Hatte ich schon erwähnt, dass es heiß war und immer heißer wurde?! Margareta, die allgemein schon nicht so wanderfreudig ist, war es irgendwann definitiv zu heiß und sie ist umgekehrt. Ihren Mann im Schlepptau. Mein Mann und ich sind heldenhaft weiter. Immer tiefer rein in den Urwald. Die Natur ist hier unglaublich. So grün. So wild. Die Blätter, ach, einfach alles, so groß. Und dann überall die Affen. Hat schon wirklich was.



Wir waren vor einigen Wochen schon mal im Bukit Timah Park gewesen. Ich erzähle dazu noch mehr in einem anderen Blogbeitrag.

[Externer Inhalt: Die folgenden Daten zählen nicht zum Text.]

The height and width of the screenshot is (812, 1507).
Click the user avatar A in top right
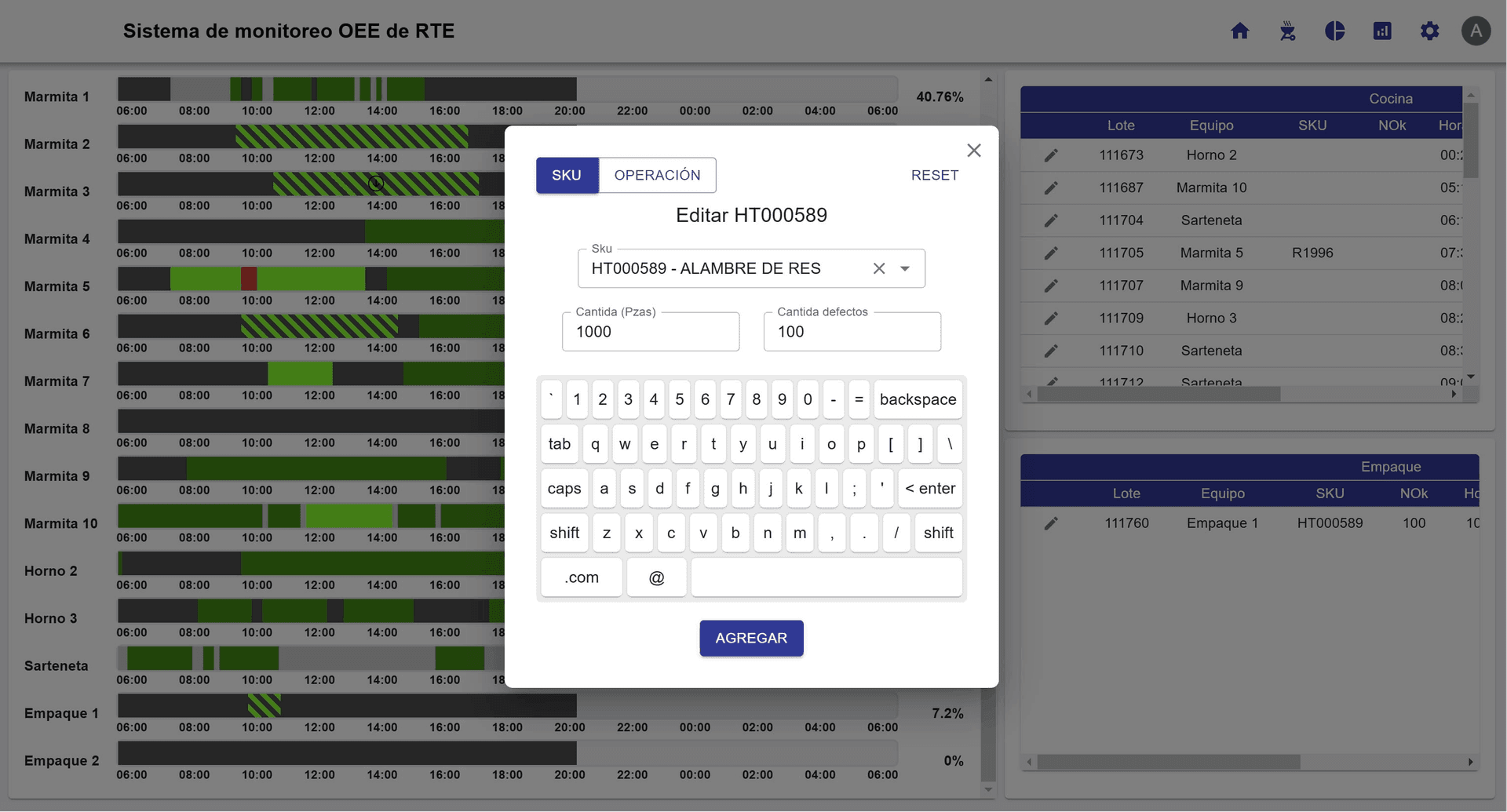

Vielleicht schaffe ich das heute ja noch. Wir waren nur relativ kurz da gewesen und wollten daher noch einen ganz bestimmten Weg laufen. Den Dairy Loop. Dairy heißt ja Milchfarm. Dairy Loop – darunter stellte ich mir also einen komplett flachen Weg vor. An offenen grünen Wiesen, auf denen Kühe und Schafe weiden, vorbei.
NIX!
Weit gefehlt.
Schon am Eingang zum Dairy Loop stand: „difficult way“. Wie „difficult“ stand aber nicht da. Gerade aus waren es bis zum Ausgang 800 Meter und vor uns Stufen. Nach links 900 Meter und relativ flaches Gelände. Drei Mal dürft ihr raten, was wir gewählt haben. Klar! Links. Flach. Weil …. siehe oben. Ich rechnete ja mit Weiden. Flach war der Weg maximal 100 Meter. Schon um die erste Ecke rum kamen die Stufen. Hunderte! Hoch. Hunderte runter. Keine Stufe gleicht der anderen. Jede hat eine andere Höhe und mit Höhe meine ich Höhe. Nix flache Stufen. Nein! Richtig hoch, so dass man sich hochstemmen musste. Auf den Stufen nach unten musste man sich irgendwo festhalten, um nicht „in die Tiefe zu stürzen“. (Leider erkennt man das auf dem Bild nicht so gut.)



Vor lauter Wanderlust waren wir uns nicht so wirklich bewusst, wie weit wir bereits von unserem Auto weg waren. Wir dachten, na ja, so plus/minus 45 Minuten und wir sind wieder da. Aber auch da, weit gefehlt. Wir brauchten locker fast doppelt so lange. Dafür konnten wir das letzte Stück noch quasi über einen TreeTop Weg gehen. Nicht ganz so hoch hoben, aber auch nicht ganz unten. Also irgendwo dazwischen. Bevor wir uns erschöpft aber glücklich ins Auto gesetzt haben, um auf unsere Ferieninsel zurück zu fahren.